My Stored Data Structure (Object)
highlights = {
google.com: {
text1: ["query selector", index, note, color]
text2: ["query selector", index, note, color]
},
yahoo.com: {
text3: ["query selector", index, note, color],
text4: ["query selector", index, note, color]
},
https://developer.mozilla.org/en-US/docs/Web/API/document/execCommand: {
"When an HTML document has been switched to designMode, its document object exposes an execCommand": ["p.summary", 20],
"A DOMString specifying the name of the command to execute. See Commands for a list of possible commands.": ["p", 0, "example note", #CFFFDF]
}
}
How It Works
I have two scripts that load on every page.

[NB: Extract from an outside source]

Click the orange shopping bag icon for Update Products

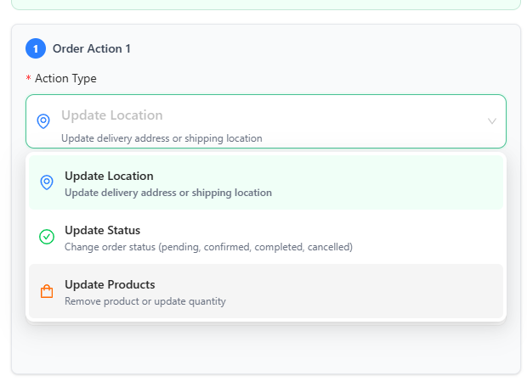(47, 291)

The first is background.js which listens for a specific event. The event Command+K triggers a function that injects a script into the browser (injection_script.js), which highlights selected text.
To highlight, drag your mouse over some text, and hit Command+K. This triggers a function which calls several others. Sequence of events:
- Grabs selected text
- Turns Design Mode "on", allowing us to make temporary changes to the DOM
- If the background is already highlighted, then we need to remove the highlight:
- Selects the < span > tag surrounding text and sets style.backgroundColor = transparent (remove the highlight)
- Gets the 'highlights' object from storage -
chrome.storage.get()
- Loops through all keys (which is the saved highlights) to look for a match, and deletes it from storage
- Else, wrap the text in a < span > and apply the background color
- On page refresh: Retrieve 'highlights' from storage
- If there is no data for the active URL, set the key to the current URL and value to an empty object (aol.com: {})
- If there is, grab the highlights data structure from storage (chrome.storage.get())
- Retrieve and assign a valid query selector value for the selected text (this will be used to query the DOM and apply the highlights later. Refer to the object structure above for clarification)
- If the parent element of the highlighted text has a class name, store a string "element.className" ("p.firstParagraph", "h2.sectionHeader", etc)
- If there is no class name, store the string "element" ("p", "h2", "li", etc)
- Give the key (highlighted text) a value (an array containing 2 values - first, the query selector & second, the index of where the selected text occured in the parent element)
- I store the index of the string because if I only stored the text and query selector, say you highlighted "the" under a "p" tag, when applying the highlights if you refresh the page, every single occurence of "the" in a "p" tag will get highlighted. Adding the indexOf value lets me verify that the indexes match the DOM and only then apply the highlight, so I'm applying the highlight to the correct word.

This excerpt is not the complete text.